In an interview with Meatingplace Magazine, Purdy said costs will come down more when the technology moves from laboratories to production plants.
Mark Purdy,is a professor of physiology at Maastricht University in the Netherlands, was the first to make a burger from cell-cultured meat in 2013.
Among the leaders in developing the technology are Memphis Meats and JUST Inc. of California, Allah Farms and Futures Meat Technologies, both of Israel.
Allah Farms said it has reduced costs for chicken to $50 a pound. Futures Meat Technologies said it’s on track to get it down to $10 a pound.
Eat Just, the brand name for JUST Inc., said people who are concerned about animal welfare are keen about cell-cultured meat because there are no “factory farms,” reduced greenhouse gas emissions and no slaughtering.

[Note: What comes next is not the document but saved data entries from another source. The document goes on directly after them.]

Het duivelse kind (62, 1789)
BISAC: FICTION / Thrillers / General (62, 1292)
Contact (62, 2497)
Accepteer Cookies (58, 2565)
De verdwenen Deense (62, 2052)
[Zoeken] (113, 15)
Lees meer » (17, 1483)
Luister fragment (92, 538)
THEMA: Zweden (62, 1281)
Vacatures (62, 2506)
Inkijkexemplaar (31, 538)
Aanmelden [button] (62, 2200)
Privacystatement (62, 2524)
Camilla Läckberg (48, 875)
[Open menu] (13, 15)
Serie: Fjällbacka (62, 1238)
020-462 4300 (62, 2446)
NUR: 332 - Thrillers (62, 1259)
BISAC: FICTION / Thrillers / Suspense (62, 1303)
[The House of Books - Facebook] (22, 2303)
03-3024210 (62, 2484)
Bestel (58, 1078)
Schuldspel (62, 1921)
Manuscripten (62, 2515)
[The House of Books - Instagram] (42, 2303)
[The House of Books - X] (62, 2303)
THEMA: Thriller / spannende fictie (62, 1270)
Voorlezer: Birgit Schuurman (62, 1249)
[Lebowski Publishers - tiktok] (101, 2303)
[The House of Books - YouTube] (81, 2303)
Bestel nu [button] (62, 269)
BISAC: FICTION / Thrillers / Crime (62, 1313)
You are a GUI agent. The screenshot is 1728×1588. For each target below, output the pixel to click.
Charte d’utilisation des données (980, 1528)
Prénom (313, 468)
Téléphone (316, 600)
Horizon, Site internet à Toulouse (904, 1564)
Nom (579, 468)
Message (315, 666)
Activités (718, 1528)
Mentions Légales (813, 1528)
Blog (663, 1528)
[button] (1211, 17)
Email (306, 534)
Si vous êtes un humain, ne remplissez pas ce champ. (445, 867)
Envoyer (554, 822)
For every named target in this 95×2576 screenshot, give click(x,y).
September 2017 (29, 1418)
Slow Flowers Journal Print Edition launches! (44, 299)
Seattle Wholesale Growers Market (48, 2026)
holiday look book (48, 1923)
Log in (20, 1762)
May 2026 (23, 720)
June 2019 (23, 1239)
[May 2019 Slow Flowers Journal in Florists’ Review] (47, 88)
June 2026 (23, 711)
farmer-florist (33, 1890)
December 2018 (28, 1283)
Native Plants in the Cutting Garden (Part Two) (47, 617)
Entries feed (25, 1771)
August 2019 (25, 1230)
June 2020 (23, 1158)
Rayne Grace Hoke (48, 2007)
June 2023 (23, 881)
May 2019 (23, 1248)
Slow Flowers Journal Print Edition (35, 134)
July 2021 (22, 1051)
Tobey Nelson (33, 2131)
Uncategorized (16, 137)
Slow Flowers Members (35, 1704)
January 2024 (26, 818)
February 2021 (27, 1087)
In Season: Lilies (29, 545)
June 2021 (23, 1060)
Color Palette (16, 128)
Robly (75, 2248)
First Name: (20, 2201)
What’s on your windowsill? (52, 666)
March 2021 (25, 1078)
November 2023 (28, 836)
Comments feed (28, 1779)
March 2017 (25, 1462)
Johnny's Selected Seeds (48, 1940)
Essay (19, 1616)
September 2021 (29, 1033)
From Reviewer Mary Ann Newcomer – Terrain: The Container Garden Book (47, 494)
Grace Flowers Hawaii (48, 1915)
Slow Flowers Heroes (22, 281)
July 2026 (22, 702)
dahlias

There are still some environmental impacts because the cells need to be fed in a bioreactor.
Eat Just harvested the cells it uses from jungle birds, according to a promotion piece when it marketed chicken nuggets to a restaurant in Singapore.
Singapore seems a logical choice because it is almost entirely urban, so needs to import most of its food, including all of its meat.
Chicken nuggets and burgers seem to be leading the parade of research products, but there is also work underway on fish, lamb and pork.